• **TASK**
Among the records below, find the lines containing "large" and state only how many there are.
START RECORDS FOR THE EXERCISE
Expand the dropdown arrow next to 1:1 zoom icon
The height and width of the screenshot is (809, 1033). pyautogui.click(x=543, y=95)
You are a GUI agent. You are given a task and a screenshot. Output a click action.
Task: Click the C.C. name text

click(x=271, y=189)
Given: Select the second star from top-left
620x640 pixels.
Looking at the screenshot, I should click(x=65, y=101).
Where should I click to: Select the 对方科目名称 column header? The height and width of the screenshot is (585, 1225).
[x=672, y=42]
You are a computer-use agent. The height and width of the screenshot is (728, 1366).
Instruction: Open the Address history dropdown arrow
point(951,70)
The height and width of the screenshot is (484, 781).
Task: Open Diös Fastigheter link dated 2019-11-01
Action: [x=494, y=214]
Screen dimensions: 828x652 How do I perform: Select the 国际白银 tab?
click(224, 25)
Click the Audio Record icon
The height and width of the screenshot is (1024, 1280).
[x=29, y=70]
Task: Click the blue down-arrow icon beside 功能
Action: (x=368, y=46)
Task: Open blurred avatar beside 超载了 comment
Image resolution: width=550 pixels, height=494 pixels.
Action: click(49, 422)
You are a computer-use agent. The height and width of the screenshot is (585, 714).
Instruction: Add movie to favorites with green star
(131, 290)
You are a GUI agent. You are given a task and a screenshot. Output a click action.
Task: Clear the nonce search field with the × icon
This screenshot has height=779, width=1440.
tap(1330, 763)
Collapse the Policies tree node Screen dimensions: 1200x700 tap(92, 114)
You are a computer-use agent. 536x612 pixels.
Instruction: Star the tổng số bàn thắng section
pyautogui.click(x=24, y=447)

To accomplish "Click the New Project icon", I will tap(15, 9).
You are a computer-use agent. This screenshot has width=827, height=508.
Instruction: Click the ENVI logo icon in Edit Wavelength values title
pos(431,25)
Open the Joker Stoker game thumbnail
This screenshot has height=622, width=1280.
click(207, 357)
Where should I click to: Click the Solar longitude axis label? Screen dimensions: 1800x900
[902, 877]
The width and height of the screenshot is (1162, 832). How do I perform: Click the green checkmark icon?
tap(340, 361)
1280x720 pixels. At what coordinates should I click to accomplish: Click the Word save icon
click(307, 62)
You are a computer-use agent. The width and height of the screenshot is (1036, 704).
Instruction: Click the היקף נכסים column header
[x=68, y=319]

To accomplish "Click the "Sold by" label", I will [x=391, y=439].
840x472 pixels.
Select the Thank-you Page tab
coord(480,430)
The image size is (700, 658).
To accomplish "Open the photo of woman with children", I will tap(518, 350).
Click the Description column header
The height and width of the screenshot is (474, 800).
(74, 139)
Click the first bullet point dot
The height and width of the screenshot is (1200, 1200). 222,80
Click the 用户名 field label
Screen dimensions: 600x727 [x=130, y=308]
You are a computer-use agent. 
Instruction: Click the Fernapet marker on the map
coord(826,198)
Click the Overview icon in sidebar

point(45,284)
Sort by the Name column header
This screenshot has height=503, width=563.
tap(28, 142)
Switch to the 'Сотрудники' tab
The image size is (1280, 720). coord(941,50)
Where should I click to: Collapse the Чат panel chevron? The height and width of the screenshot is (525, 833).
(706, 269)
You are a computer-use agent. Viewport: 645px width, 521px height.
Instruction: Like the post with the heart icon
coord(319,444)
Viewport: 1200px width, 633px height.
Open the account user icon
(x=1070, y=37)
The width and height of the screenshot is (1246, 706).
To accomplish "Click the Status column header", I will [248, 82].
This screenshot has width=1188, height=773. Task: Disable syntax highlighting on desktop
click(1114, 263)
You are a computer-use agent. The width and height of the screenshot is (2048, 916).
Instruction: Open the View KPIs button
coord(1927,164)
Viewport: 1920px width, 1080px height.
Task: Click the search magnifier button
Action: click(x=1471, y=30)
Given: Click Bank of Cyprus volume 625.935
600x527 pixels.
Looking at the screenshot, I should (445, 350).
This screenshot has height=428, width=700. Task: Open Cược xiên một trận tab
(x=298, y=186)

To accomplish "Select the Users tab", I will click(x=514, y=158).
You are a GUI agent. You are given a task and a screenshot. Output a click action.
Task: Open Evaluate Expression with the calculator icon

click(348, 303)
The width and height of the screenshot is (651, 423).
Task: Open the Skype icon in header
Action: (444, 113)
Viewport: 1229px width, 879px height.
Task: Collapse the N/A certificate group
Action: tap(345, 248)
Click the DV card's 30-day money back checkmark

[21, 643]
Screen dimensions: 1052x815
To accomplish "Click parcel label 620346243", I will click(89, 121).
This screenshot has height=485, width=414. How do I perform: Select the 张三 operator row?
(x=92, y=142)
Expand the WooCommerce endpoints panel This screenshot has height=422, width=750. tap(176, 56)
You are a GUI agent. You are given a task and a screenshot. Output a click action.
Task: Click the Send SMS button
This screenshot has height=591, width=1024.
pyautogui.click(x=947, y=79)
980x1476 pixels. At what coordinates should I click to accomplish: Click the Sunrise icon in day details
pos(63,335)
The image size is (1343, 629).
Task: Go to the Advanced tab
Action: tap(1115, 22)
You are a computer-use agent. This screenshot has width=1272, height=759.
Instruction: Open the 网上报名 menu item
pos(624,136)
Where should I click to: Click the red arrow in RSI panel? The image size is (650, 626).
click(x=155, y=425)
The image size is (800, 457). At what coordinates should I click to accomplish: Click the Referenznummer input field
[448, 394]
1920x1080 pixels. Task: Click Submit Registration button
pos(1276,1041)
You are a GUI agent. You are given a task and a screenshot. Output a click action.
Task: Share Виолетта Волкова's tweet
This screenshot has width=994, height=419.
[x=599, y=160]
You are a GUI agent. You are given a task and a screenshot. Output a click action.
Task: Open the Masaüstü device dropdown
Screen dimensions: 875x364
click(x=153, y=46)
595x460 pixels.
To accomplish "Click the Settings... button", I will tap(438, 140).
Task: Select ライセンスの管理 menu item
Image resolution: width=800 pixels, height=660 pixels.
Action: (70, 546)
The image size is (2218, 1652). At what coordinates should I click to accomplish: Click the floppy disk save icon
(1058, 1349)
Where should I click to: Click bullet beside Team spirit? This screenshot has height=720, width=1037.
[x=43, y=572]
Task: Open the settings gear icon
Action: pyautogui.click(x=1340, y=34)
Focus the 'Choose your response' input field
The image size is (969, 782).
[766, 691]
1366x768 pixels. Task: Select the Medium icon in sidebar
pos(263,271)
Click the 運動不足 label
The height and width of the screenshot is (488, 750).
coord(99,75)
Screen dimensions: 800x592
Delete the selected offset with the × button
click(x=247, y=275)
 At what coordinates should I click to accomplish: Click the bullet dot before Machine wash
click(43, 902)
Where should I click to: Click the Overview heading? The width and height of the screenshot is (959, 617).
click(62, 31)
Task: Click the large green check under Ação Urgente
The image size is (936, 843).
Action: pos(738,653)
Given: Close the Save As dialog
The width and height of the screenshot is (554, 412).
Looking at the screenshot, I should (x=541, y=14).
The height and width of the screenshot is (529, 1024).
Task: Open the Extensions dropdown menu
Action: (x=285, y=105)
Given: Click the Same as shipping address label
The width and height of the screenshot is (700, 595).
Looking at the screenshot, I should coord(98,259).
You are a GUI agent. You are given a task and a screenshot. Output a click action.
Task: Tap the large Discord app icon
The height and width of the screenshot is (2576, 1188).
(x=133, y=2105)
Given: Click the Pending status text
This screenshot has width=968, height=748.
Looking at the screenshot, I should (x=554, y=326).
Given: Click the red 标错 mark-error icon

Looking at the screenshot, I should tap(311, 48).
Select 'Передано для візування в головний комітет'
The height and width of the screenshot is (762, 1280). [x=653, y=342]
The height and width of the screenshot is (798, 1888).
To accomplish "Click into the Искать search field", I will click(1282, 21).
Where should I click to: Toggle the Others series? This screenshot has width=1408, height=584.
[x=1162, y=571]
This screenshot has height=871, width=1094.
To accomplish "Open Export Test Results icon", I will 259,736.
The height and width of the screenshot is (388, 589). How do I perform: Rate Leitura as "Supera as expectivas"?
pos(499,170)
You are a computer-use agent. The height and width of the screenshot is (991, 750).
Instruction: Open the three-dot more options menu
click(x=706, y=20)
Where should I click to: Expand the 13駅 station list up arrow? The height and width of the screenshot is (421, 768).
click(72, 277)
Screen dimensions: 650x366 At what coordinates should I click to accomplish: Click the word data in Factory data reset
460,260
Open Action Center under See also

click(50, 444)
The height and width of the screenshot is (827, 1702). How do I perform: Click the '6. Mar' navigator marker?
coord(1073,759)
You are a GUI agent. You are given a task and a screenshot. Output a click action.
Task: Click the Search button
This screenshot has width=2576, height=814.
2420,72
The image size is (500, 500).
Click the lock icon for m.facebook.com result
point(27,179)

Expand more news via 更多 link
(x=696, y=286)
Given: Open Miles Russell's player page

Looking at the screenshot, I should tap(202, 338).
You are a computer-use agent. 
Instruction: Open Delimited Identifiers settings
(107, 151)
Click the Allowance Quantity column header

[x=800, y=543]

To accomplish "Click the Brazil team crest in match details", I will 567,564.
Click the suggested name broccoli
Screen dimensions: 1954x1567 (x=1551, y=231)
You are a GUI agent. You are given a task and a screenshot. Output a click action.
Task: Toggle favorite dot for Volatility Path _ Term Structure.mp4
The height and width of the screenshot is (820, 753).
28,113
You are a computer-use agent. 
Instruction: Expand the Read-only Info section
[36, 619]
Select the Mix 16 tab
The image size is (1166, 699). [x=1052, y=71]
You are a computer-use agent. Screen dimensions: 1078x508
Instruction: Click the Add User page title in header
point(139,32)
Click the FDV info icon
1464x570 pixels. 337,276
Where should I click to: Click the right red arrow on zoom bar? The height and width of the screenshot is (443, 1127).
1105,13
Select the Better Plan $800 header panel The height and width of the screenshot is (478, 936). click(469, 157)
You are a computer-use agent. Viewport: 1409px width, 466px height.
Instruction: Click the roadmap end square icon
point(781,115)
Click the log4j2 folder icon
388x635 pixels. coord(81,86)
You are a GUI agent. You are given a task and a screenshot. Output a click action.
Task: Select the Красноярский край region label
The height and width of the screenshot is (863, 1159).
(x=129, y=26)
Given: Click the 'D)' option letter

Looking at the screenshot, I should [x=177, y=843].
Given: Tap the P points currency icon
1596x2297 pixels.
END RECORDS FOR THE EXERCISE
• **ANSWER TO THIS EXERCISE**
2